2. The apparatus according to claim 1, wherein said pallet body includes a check valve arranged between said first and second suction ports and said suction holes, with said check valve being for only permitting air to flow from said suction holes to said first and second suction ports.

3. The apparatus according to claim 1, wherein said loading section comprises

a loading stage onto which said pallet is to be placed, and

a board carry-in mechanism for carrying the board from outside the apparatus onto said pallet when said pallet is on said loading stage.

4. The apparatus according to claim 3, wherein said loading stage comprises

a sucking mechanism for sucking and holding said pallet, and

a suction source to be connected to said first suction port.

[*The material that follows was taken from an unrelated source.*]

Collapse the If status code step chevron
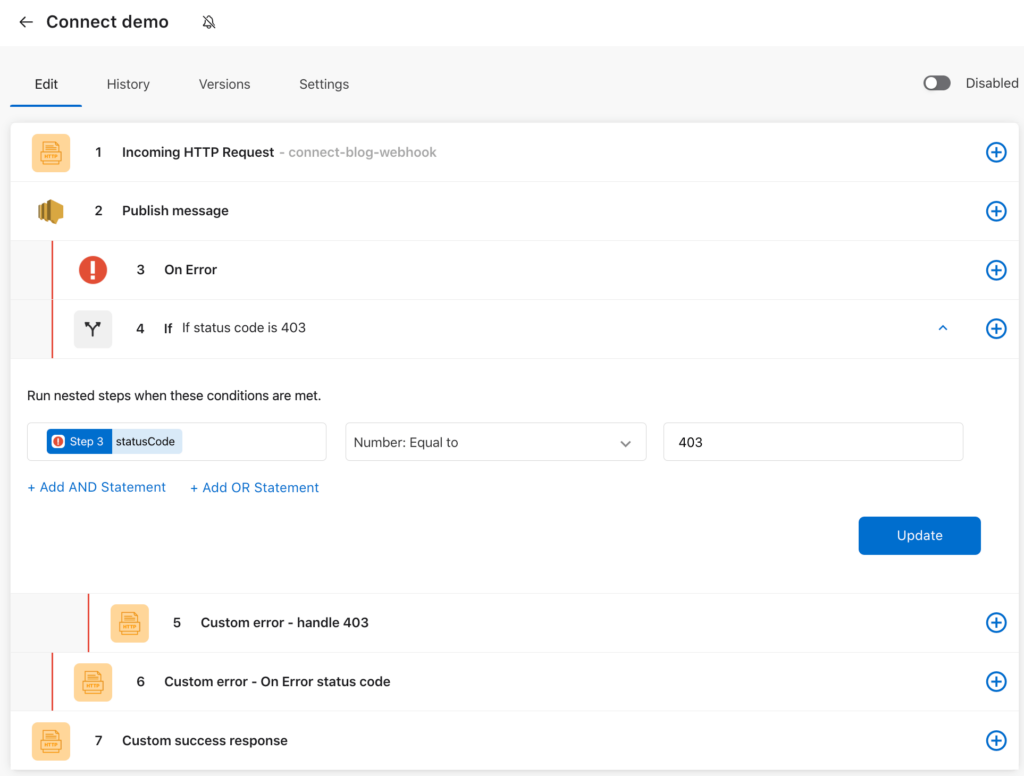1024x776 pixels. [x=942, y=328]
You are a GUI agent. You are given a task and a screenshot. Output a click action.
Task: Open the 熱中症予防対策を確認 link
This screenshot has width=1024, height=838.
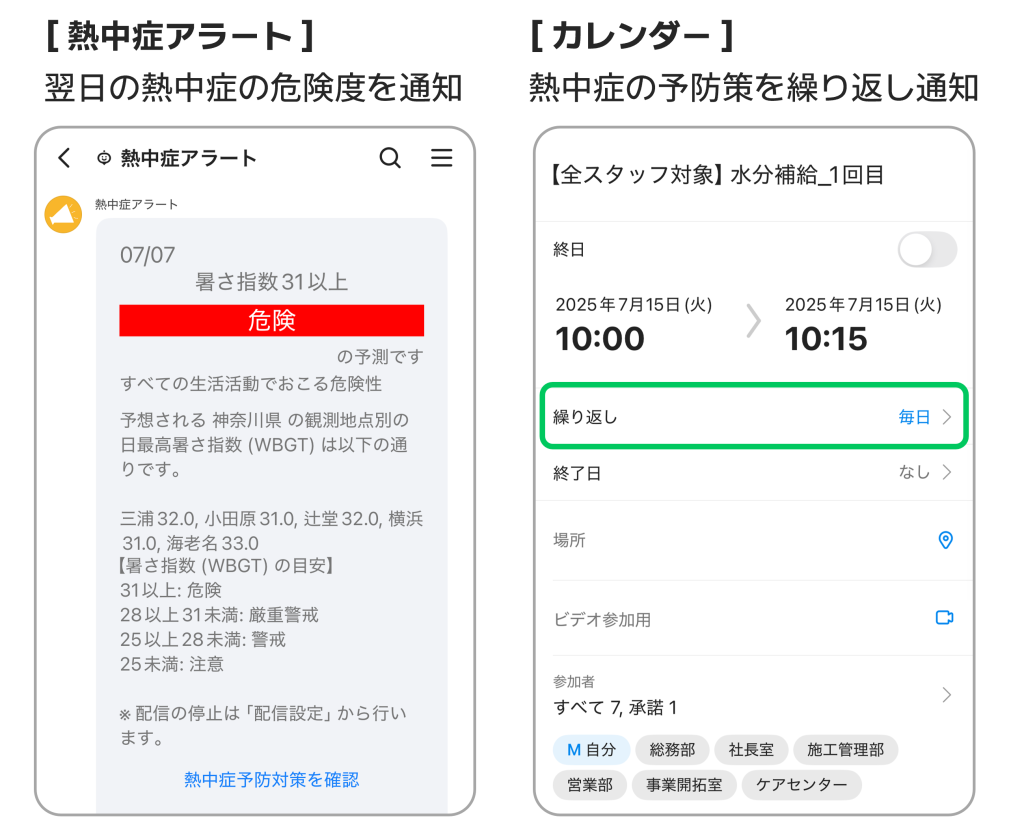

5. The apparatus according to claim 3, wherein said board carry-in mechanism comprises

a carry-in slider for carrying the board into the apparatus from outside the apparatus, and

a loader for transferring the board from said carry-in slider to said pallet when said pallet is on said loading stage.

6. The apparatus according to claim 5, wherein said unloading section comprises

an unloading stage onto which said pallet is to be placed, and

a board carry-out mechanism for carrying the board from said pallet, when said pallet is on said unloading stage, to outside the apparatus.

7. The apparatus according to claim 6, wherein said unloading stage comprises

a suction mechanism for sucking and holding said pallet, and

a suction source to be connected to said first suction port.

8. The apparatus according to claim 6, wherein said board carry-out mechanism comprises

a carry-out slider for carrying the board from the apparatus to outside the apparatus, and

an unloader for transferring the board from said pallet, when said pallet is on unloading stage, to said carry-out slider.